#### Task 1:
Answer these questions using the text on aluminum alloys.
(a) Which additions are listed as possible alloying elements?
(b) Which two categories of aluminum alloys are based on production types?
(c) Which element is said to increase machinability in Al-Si alloys?
#### Task 2:
Carry on the text about aluminum alloys, beginning after its final sentence.

START Text to read

Keywords: Aluminum alloys, chemical composition, microstructure, intermetallic phases, microhardness
1. INTRODUCTION
Aluminum is used in a wide range of vehicle parts ranging from heat exchangers to closures; each part requires
unique functional properties for these differing automotive applications and therefore needs various alloying
elements. The key alloying elements differ by alloy family. These additions can be Cu, Mn, Si, Mg, Zn and Sn
[1,2].
For simplification reasons, aluminum alloys have been divided in several categories. These categories are
based on production types and compositions and the primary mechanism of mechanical properties
development, with cast and wrought aluminum alloys based on production types and heat treatable and non-
heat treatable based on the mechanism of properties development [3,4].
The effect of different alloying elements in Al-Si alloys can improve certain properties making it suitable for a
wide variety of uses. For a finer structure and improved electrical conductivity boron is used, while bismuth
increases machinability and chromium improves hardenability. The addition of antimony increases corrosion
resistance in sea water, but the addition of copper decreases this resistance while increasing the strength.

END Text to read
START Given material

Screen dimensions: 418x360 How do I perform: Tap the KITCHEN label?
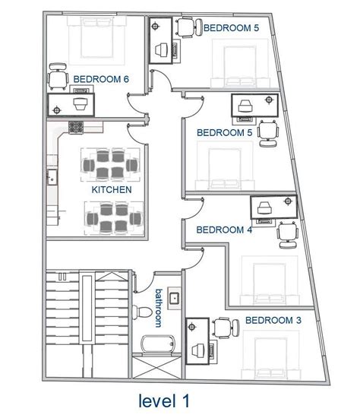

END Given material

#### Exercise output 1:
(a) Cu, Mn, Si, Mg, Zn and Sn.
(b) Cast and wrought aluminum alloys.
(c) Bismuth.

#### Exercise output 2:
Cobalt together with iron increases the alloy strength properties at high temperatures [4].
The benefits of alloying Al-Si castings with iron are the increase in hot-tear resistance and the decrease in the
tendency of die soldering. This occurs when the molten aluminium welds to the die surface, damaging the die
and resulting in a poor casting surface finish. At least 0.6 wt% of iron is required to avoid die sticking but higher
iron concentration reduces the alloys fatigue properties. Iron also reacts to form several intermetallic phases
like FeAl3, FeMnAl6 and α-AlFeSi. These phases are insoluble and are responsible for improvement in strength
at elevated temperatures but come with the downside of embrittlement of the microstructure.
Iron also decreases the ability to feed, increases the porosity and diminishes the effect of grain refinement.
Therefore, alloys such as A356 have a limit of 0.12 wt% of iron. Manganese is the most preferred element to
May20th- 22nd 2020, Brno, Czech Republic, EU
neutralize the adverse effects of the excess of iron in the melt. Mn is typically added at half the percentage of
iron in the melt. Mn and Fe may be considered isomorphous and alloy chemistry may reflect stoichiometries
favouring the least detrimental insoluble Al-Fe-Mn phases [5,6].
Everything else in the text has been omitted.